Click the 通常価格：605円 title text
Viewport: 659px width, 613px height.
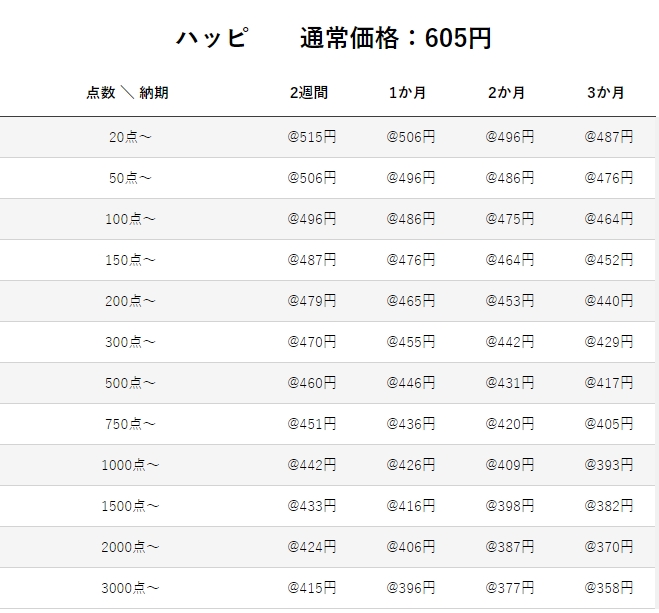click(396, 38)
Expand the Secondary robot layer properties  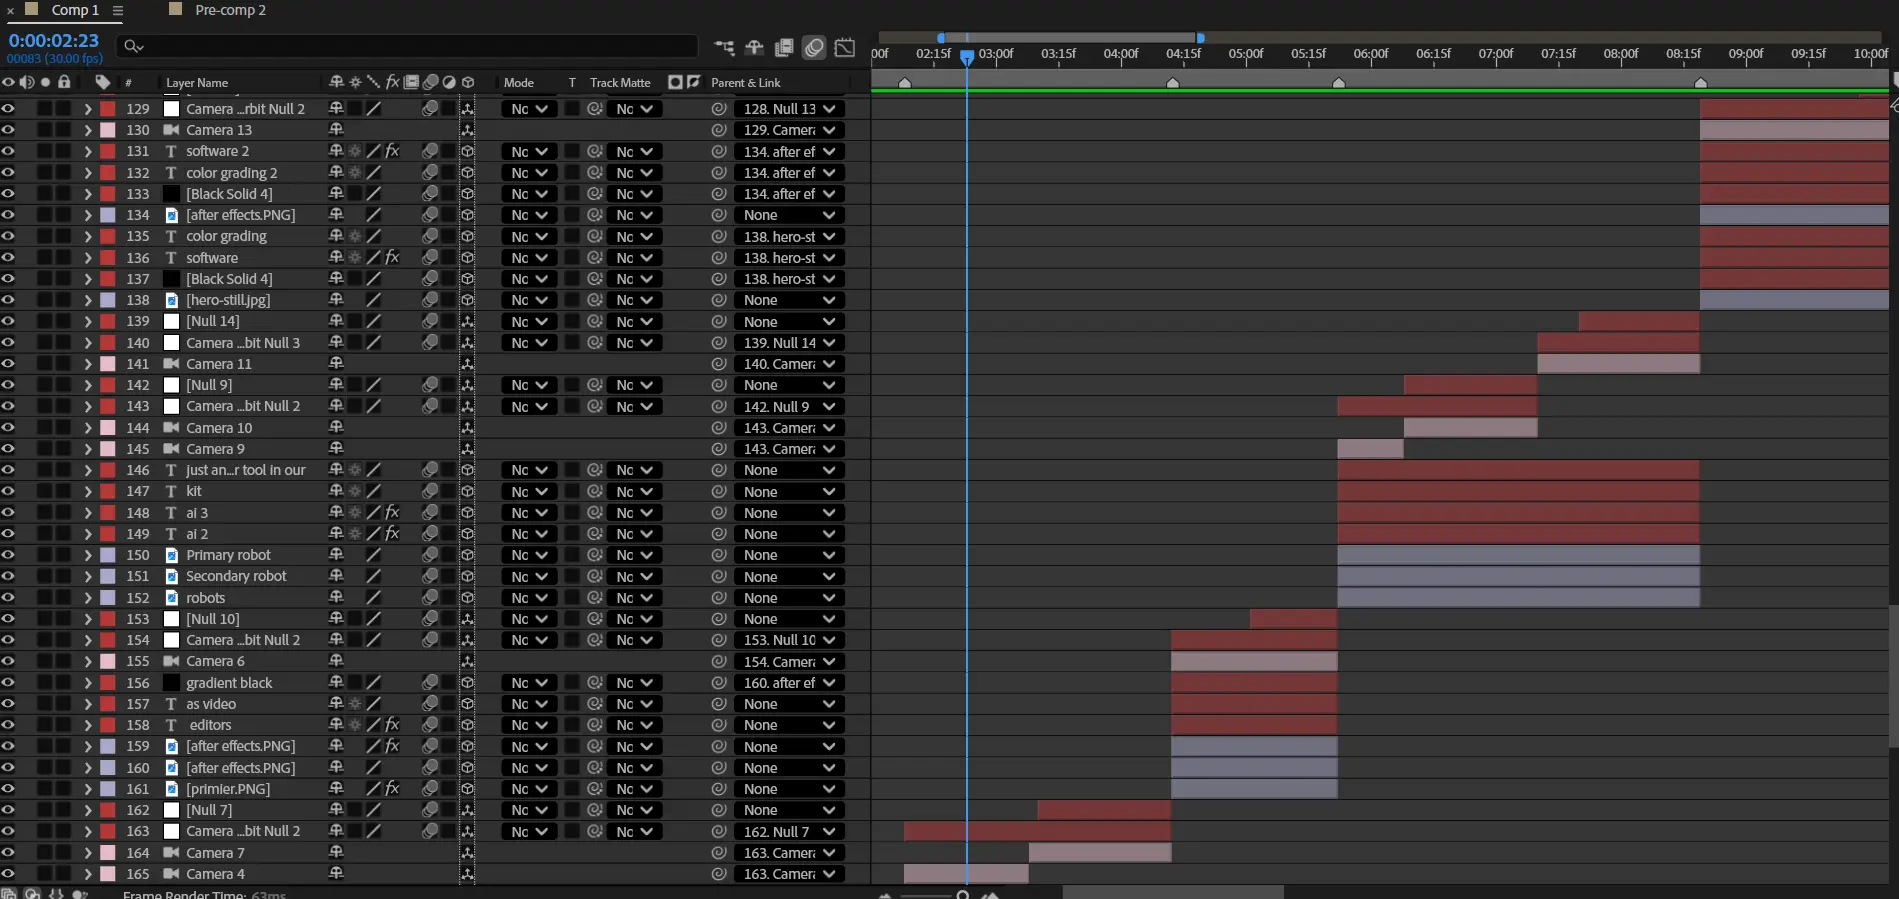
- - - -
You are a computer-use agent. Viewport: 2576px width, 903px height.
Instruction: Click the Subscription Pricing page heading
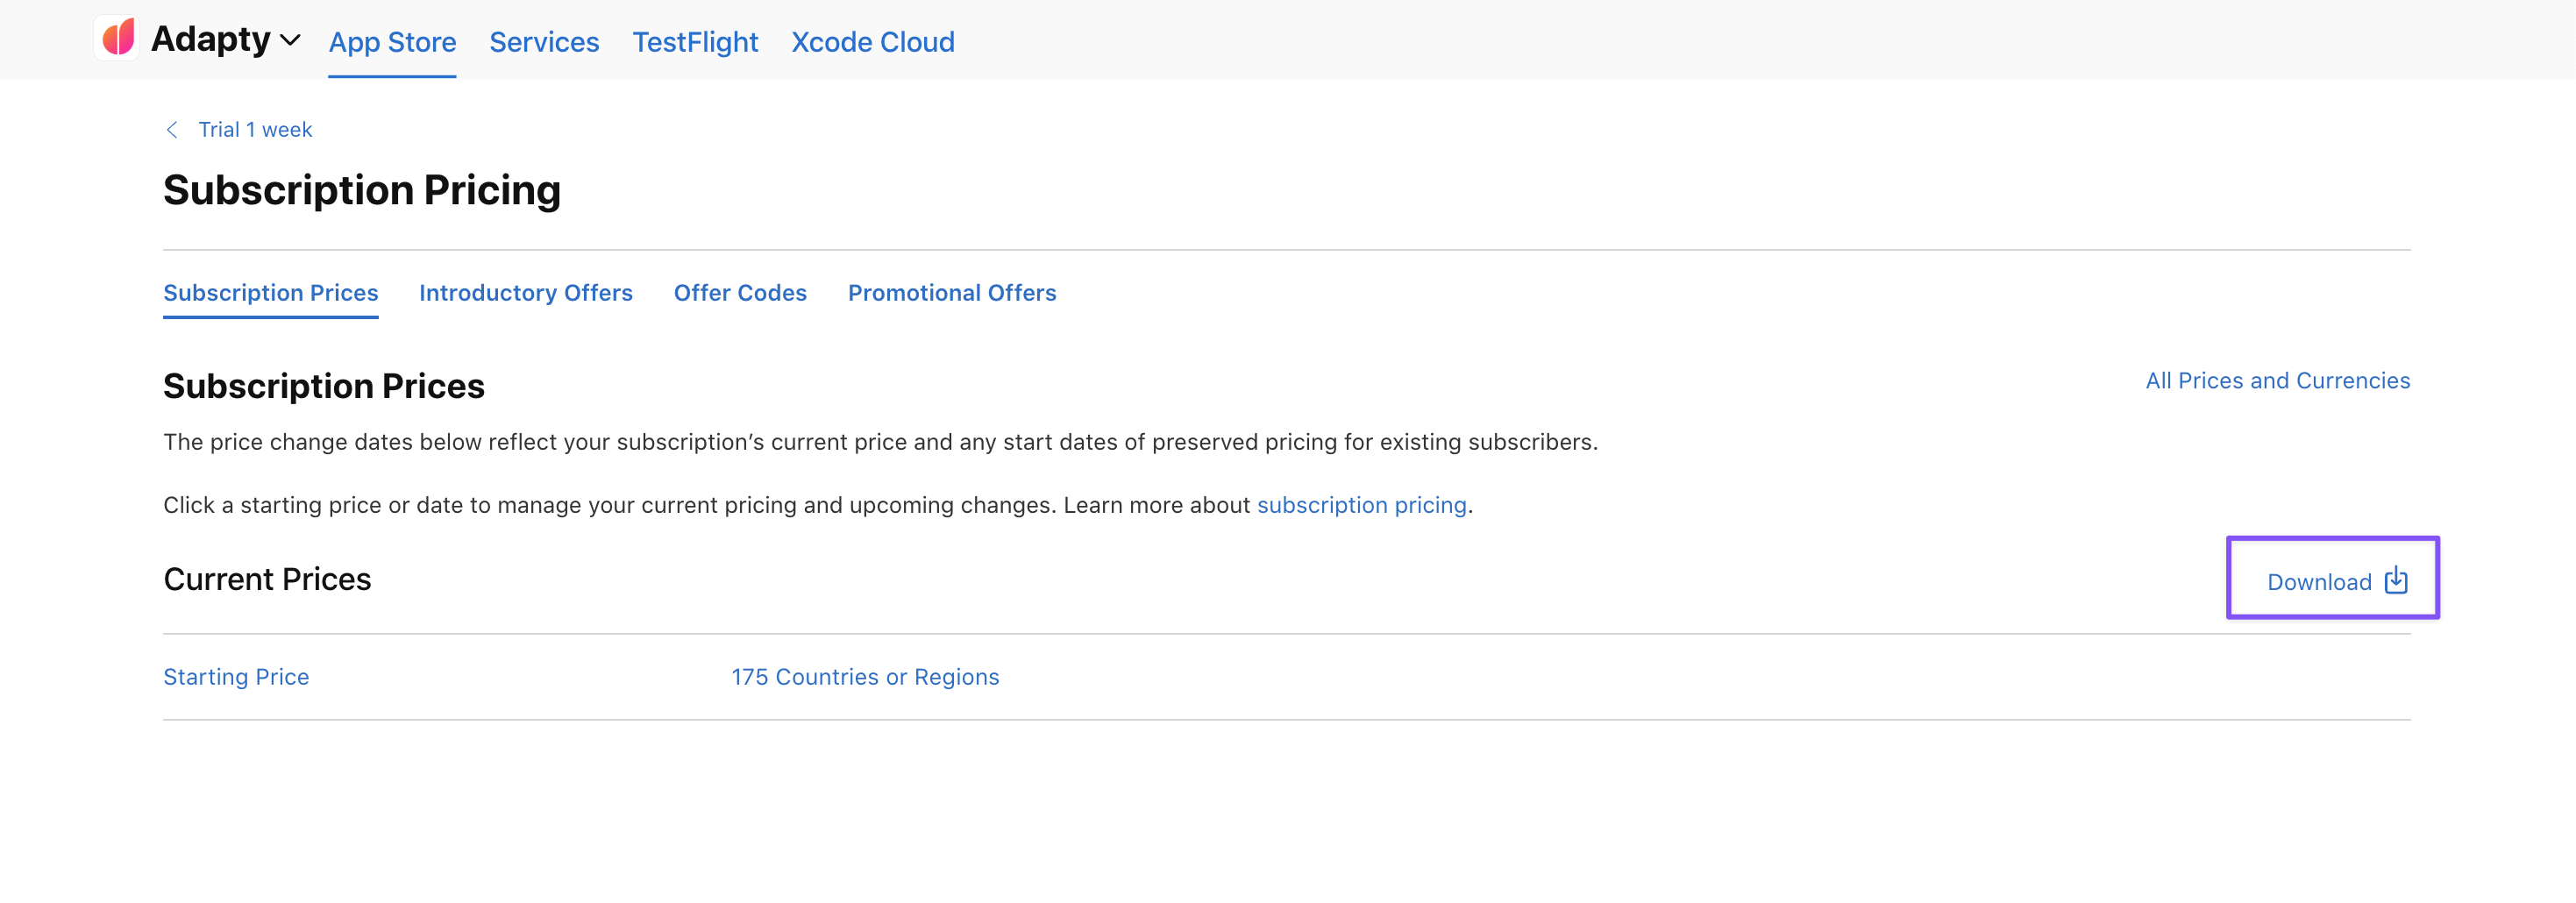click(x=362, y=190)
- - - -
TASK TO COMPLETE – In the listing above, find the line with "Viewport: 659px width, 613px height." and output it and every line after it up to and including the line with "Expand the Secondary robot layer properties", exactly, minus the pictures.

ANSWER AREA –
Viewport: 659px width, 613px height.
click(396, 38)
Expand the Secondary robot layer properties  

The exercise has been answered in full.